Well, I’m beginning to think limitations (if any) shouldn’t happen at this rate… so under tuning is the explanation that makes most sense.

Had some time to do some testing, here’s what I got using the latest Amazon Linux AMI, Server JRE 1.8.0_92, on a c4.2xlarge.

I was finally able to reproduce with proper tuning:

However, adding “session required pam_limits.so” to /etc/pam.d/sshd almost killed every spikes, could also be luck:

So, I checked with FrontLine, but only had two spikes, which I then pinned to match metrics:

Look at the connections metrics:

The two spikes didn’t match the two 1 second connection opening time.

Looking at the injector profile, I could observe the same behavior:

But then, Stéphane told me Async Http Client does flush its inner pool every minute, which explains the huge connection drop spike we see (-10k). In my case, it does not match increased connection opening time, but I suspect it does in your case.

I launched a last test with the JAVA_OPTS “-Dgatling.http.ahc.pooledConnectionIdleTimeout=30000” to force the flush every 30s instead:

Looks like the injector is able to breath more, as the opened sockets never exceed 6k (then 10k by the end of the run). Stéphane is looking into AHC for any improvement he can do, in the mean time, you can try reducing the idle timeout.

Great work - thanks for putting the effort in.

I ran the test with -Dgatling.http.ahc.pooledConnectionIdleTimeout=30000 and the spikes now occur ever 30 seconds so it does look like you’ve found the cause. I’m assuming this means there is some internal blocking during the flush that’s adding latency to new connections. Is this your understanding also? It looks like the spikes aren’t improved with a 30 second flush so we’re interested in any possible solution for this.

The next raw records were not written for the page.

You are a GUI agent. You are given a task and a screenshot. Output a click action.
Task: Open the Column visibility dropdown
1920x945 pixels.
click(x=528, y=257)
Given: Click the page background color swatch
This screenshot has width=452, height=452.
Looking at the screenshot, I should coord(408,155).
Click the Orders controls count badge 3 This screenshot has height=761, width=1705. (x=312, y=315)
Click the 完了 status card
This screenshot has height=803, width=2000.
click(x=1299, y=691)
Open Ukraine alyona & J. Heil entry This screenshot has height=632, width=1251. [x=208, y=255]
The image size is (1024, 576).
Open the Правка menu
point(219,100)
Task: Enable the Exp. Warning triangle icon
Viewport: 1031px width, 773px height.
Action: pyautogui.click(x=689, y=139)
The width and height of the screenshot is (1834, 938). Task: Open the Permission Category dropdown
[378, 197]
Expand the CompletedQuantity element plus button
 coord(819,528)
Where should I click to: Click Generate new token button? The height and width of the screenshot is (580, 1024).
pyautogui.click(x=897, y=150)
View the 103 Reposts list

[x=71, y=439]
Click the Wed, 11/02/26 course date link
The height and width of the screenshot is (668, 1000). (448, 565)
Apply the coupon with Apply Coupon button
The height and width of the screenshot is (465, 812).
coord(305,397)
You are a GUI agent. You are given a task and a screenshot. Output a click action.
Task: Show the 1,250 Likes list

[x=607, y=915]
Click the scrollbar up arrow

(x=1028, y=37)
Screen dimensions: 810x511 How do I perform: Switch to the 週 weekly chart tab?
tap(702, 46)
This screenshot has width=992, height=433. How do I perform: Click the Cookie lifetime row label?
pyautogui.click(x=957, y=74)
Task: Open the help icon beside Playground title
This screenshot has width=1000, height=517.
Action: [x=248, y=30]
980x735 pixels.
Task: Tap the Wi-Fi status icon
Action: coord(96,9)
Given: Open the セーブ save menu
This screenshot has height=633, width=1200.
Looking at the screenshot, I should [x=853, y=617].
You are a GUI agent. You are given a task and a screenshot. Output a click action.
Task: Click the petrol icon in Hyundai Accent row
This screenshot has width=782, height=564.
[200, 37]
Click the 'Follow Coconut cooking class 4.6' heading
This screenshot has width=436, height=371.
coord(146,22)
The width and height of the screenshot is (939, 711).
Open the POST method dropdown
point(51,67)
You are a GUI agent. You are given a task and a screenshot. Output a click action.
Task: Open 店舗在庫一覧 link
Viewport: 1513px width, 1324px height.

internal blocking during the flush that’s adding latency

Good point. Why would flushing connections every minute add latency to the response times?

adding “session required pam_limits.so” to /etc/pam.d/sshd

Are you finding that your ulimit increases are not being respected without enabling the pam_limits.so module?

> internal blocking during the flush that's adding latency

Good point. Why would flushing connections every minute add latency to the
response times?

Nah. Don't assume that every latency spike is caused by something blocking.

What happens here is that, suddenly, Gatling has to process tens of
thousands of entries in its connection pool, then emit 10.000 connection
close orders, which means sending 10.000 FIN TCP messages over the wire
that will have to be processed and answered by the remote peer (the ELB,
here). At this point, there's no way to tell where the issue is. I could
perfectly be the ELB being overwhelmed by this sudden FIN flood.

Maybe reducing the cleaner period and the idle timeout to 5s or 10s would
improve things. Maybe not, as there's probably a good balance to be found
between pool entries processing and FIN emission.

Anyway, I don't think we'll have time to investigate this use case
ourselves any time soon outside a support contract.
Contribs welcome :slight_smile:


*Stéphane Landelle*
*GatlingCorp CEO*

In this case it seems Async Http Client is putting an unrealistic load on the remote server as real uses wouldn’t behave like this i.e. with real users connections would be closed as evenly as they are established (and used) instead of coming in bursts.

If we tune down the idle timeout to mitigate the issue then again we are not realistically holding connections open on the server. If we could decouple the idle timeout from the cleaner period so we can clean often but timeout at a realistic interval that would be better. Even then, the connection close events won’t be realistically distributed, but it would be closer.

We’ll have a look into it on our side.

In this case it seems Async Http Client is putting an unrealistic load on
the remote server as real uses wouldn't behave like this i.e. with real
users connections would be closed as evenly as they are established (and
used) instead of coming in bursts.

Actually, what's unrealistic is your server behavior (but maybe it's just a
proof of concept and it's not properly configured) as it trusts/relies on
clients to deal with idle keep-alive connection timeout. That's something
you never do for web traffic. A proper server would never let 10.000
connections alive and idle for that long.